Best of luck with your entrepreneural spirit. I don't think there's anything wrong with you opting to charge money for your work.

However, if you don't mind me saying so, I think you've priced yourself out of most people's needs for a better vibrato/tremolo. I think paying $40 for something as subtle as a vibrato is not high on my priority list, but this is simply my opinion and I hope for your business sake that I'm wrong about this.

If your script was like $10 for pros ($5 for students) I'd buy it before you can say PayPal....and my guess is so would at least 4 people for every 1 person willing to pay $40....but I'm probably entirely wrong about this and I'm sure your sales figures will confirm my lack of business acumen.

Many thanks for bringing such a promising product to the masses!


----------



## Big Bob (Dec 8, 2006)

> And until now, at least on the financial side, God hasn't been too kind with me, forcing me to quit my job 15 years ago to take care of my wife suffering from ms, though not exactly for free as I get back a lot love.



Hey mbncp,

I'm very sorry to hear this and, believe me when I tell you I can really relate to the situation.
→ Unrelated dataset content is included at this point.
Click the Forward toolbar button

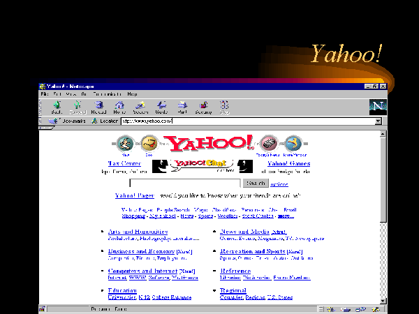click(x=77, y=107)
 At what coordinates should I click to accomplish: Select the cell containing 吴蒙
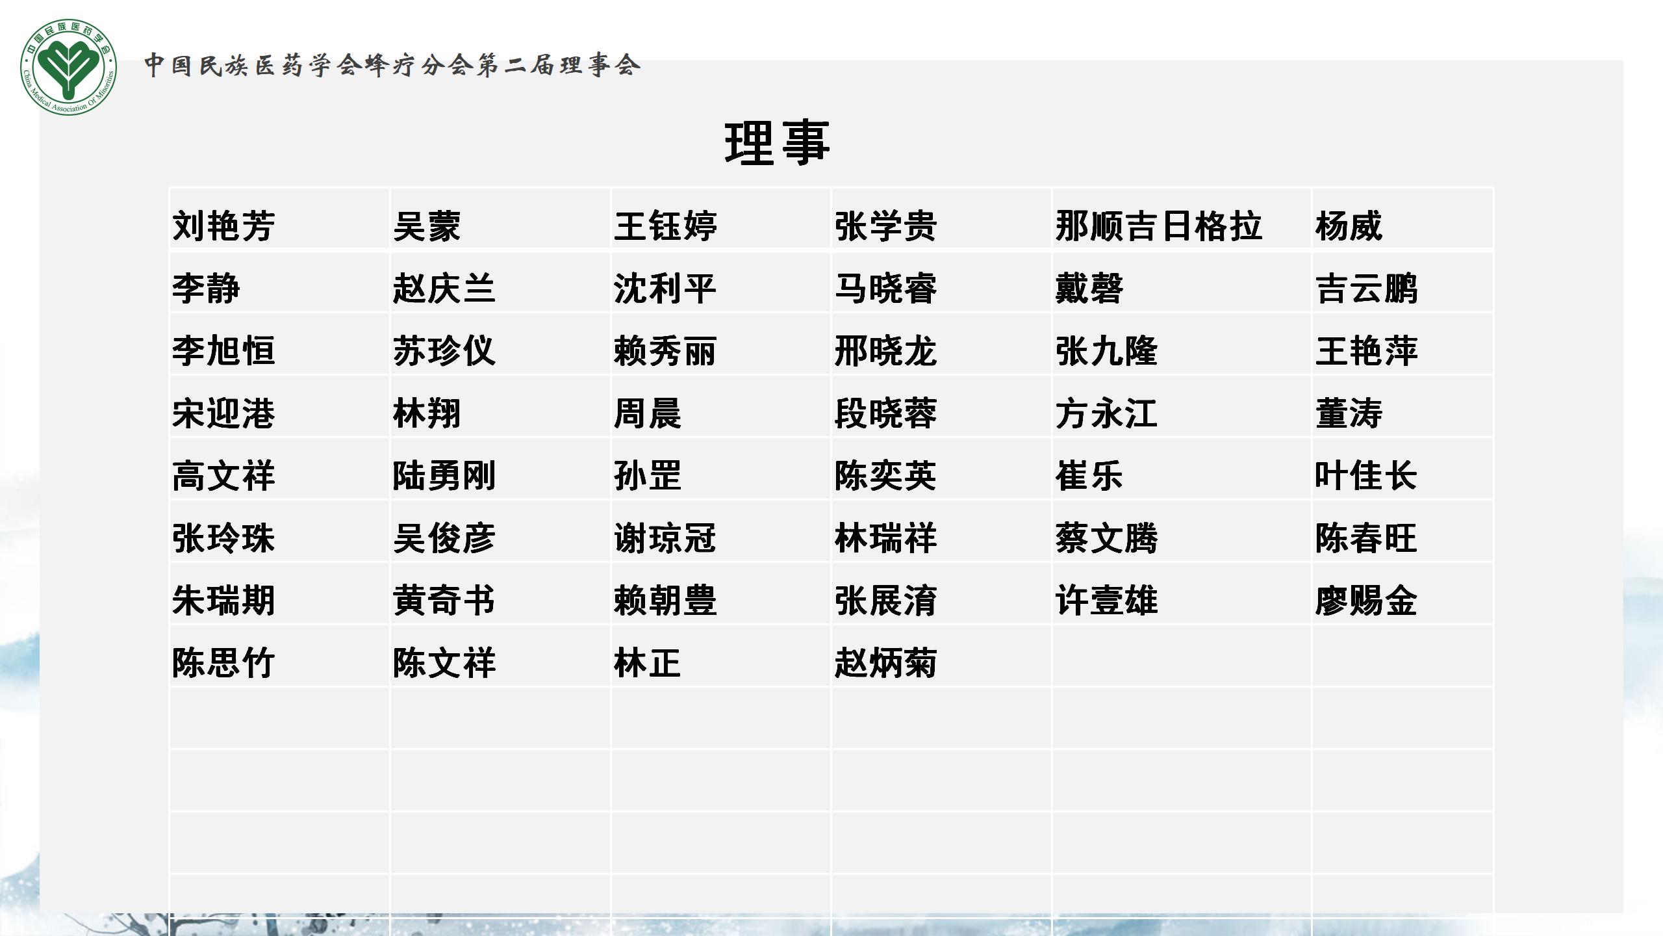click(427, 226)
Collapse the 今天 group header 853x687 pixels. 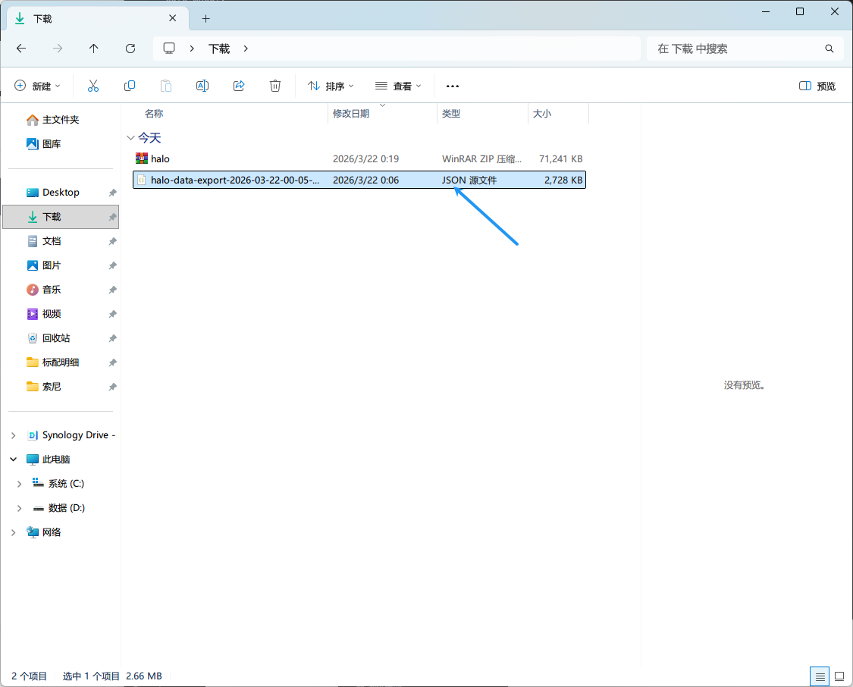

I nursed my first wife for many years before she died of ovarian cancer in 1995. But I take comfort in the fact that I will see her again soon.

I think it's wonderful that you have donated so much of your time to help others with various programming needs and such but don't you think that your generosity is diminished by taking the attitude that because you do something philanthropic that everyone else that doesn't should be criticized? You sound almost bitter that you gave so much away rather than that it gave you pleasure to do so.

While I personally like to be a giver, I don't think badly of anyone who doesn't share my views. I think we should all do what our conscience and circumstance dictates. I think if you really are a giver, then you ought to *give* Benjamin some encouragement rather than what you are doing. I don't see anything positive about what you are contributing here. 

Maybe you could rethink this a little and come back with something more in the spirit of cooperation that we'd all like to see on this forum. I'd hate to see this deteriorate to the level of vitriolic bashing that's more or less become the norm on the NI forum.

So, why don't we bury the hatchet and get back to brotherly love? It's much more enjoyable  

God Bless,

Bob


----------



## mbncp (Dec 9, 2006)

Sorry if I sounded a little harsh, wasn't intended to be taken this way.
Again, I have nothing against people trying to make a living or a little extras with their work.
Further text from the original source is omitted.